Ask HN: non-traditional resume advice - ecaroth

DISCLAIMER: This is NOT spam, I am not looking for job offers or anything of the sort - just advice.<p>I am about to start applying for positions for a developer at creative studios in my area (marketing/ad agencies, boutique web shops, etc). To try and stand out a little bit I created a resume that is pretty non-traditional for a developer, though many graphic artists do similar things. I am just looking for some advice from people who have done the same, or who have a hand in hiring for such places. Is a resume like this a good idea or should I scrap it and stick with a more traditional resume? The design is intended to be printed with no margins, and I believe it will be nice to hand out at seminars/events as well as mail in a nice envelope, though I am worried about the fact that the digital version is not quickly searchable/selectable like a normal doc or PDF.
ANY advice would be greatly appreciated!
here it is: http://ecaroth.imgur.com/resume
======
JoachimSchipper
Comments from someone who doesn't do hiring:

* You're not going to get hired at any place that automatically processes resumes. Fog Creek would drop this resume, too. Boutique designer shops are a better bet, but keep this in mind.

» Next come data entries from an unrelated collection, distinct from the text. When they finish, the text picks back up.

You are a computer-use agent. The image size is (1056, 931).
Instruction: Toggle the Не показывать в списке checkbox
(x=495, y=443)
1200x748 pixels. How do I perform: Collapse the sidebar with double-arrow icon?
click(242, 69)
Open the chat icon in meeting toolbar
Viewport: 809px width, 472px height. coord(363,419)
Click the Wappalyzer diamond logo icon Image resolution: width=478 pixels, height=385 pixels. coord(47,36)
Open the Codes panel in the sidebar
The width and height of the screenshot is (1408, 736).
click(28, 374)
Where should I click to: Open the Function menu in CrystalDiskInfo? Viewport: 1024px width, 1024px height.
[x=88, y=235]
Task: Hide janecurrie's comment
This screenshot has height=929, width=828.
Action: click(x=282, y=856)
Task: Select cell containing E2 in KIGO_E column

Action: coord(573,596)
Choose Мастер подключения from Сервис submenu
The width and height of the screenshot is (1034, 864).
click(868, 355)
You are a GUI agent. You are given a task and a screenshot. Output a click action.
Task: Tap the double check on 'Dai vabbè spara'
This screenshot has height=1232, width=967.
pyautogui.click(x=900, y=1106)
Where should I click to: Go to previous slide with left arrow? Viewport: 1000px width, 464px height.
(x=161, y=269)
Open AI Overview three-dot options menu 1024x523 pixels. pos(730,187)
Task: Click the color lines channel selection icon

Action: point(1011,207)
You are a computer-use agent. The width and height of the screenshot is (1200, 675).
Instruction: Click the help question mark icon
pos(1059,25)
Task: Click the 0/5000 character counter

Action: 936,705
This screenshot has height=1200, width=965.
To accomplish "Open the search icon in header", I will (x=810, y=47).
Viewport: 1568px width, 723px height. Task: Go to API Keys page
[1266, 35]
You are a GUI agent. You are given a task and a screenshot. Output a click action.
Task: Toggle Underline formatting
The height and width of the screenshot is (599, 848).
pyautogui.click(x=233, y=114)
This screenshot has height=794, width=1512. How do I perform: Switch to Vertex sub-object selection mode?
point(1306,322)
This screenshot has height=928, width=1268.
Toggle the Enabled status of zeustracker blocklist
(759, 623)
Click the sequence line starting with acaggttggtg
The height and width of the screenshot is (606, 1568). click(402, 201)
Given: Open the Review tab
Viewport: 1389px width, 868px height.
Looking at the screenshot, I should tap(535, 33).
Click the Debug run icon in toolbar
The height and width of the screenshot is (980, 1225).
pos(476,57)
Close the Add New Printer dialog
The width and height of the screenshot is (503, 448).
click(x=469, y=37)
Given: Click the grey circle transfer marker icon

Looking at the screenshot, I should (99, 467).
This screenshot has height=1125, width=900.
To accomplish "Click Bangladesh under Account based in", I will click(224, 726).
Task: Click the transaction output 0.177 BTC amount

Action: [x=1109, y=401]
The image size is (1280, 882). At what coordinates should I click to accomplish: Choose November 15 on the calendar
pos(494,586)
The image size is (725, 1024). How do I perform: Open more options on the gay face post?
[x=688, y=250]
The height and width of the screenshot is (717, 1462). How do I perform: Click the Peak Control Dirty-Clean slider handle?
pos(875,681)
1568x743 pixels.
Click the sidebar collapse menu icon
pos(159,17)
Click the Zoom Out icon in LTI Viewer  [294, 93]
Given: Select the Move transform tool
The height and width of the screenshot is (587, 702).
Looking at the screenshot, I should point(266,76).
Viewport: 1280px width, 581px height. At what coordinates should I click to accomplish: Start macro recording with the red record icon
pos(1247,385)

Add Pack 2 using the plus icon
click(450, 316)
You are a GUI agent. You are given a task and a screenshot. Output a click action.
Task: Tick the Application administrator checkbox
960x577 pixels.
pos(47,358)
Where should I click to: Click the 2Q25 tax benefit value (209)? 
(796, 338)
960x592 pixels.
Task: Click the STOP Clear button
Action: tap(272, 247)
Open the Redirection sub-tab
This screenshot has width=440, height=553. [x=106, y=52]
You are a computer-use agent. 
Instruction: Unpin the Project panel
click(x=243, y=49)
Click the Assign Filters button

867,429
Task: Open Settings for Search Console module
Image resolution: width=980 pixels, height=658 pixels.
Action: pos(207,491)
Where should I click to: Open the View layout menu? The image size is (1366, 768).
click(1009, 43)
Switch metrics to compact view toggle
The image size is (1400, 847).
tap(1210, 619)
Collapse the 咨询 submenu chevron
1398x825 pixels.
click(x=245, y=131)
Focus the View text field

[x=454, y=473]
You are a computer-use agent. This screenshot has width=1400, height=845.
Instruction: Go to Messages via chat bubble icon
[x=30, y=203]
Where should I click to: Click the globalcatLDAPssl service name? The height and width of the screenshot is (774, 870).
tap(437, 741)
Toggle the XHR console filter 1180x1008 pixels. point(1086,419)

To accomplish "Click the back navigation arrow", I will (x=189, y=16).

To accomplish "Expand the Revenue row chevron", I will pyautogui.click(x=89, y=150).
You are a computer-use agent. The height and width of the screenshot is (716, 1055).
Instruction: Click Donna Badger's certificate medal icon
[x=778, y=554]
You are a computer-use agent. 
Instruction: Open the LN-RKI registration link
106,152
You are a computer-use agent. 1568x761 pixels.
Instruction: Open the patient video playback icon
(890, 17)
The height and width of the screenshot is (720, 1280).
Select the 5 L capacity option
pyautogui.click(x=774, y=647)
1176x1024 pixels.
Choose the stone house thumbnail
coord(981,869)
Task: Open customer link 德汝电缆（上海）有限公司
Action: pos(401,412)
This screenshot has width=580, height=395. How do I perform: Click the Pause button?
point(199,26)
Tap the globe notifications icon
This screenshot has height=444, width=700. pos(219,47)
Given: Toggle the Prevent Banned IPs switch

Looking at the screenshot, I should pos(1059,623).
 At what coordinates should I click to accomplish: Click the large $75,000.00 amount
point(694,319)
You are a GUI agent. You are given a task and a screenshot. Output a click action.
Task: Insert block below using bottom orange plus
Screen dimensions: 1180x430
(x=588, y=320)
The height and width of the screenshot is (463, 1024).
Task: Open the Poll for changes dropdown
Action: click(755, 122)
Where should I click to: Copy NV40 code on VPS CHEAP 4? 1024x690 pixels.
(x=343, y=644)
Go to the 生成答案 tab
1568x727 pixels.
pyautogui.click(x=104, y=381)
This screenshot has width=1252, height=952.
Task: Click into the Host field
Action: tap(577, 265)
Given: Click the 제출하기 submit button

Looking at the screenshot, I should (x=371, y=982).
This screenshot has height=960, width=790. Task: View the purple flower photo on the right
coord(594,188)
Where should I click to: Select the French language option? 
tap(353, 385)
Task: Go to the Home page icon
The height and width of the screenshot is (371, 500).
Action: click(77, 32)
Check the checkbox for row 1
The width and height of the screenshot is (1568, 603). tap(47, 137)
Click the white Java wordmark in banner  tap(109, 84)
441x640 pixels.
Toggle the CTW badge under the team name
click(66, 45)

* If I understand you correctly, printing this on an ordinary office printer may cut off your contact information. This is not a good thing, consider repeating it somewhere in the middle of the page. Also consider starting the text a little further from the margin.

* Drop the "objective". It says little, and you're not following the traditional format anyway.

* Are you sure you want to list education before experience? "Senior software engineer" probably beats "B.S.".

* Consider adding specific examples to the experience section, e.g. "I made employer.com/coolfeature".

* "UW - RIVER FALLS...": all caps draws a lot of attention. Consider switching to lower case or Title Case.

* "TECHNONOGY", "deterining": ouch. ;-)

* I'd expect the SQL thing under library/platform proficiencies; "architecture design" might be better placed there as well.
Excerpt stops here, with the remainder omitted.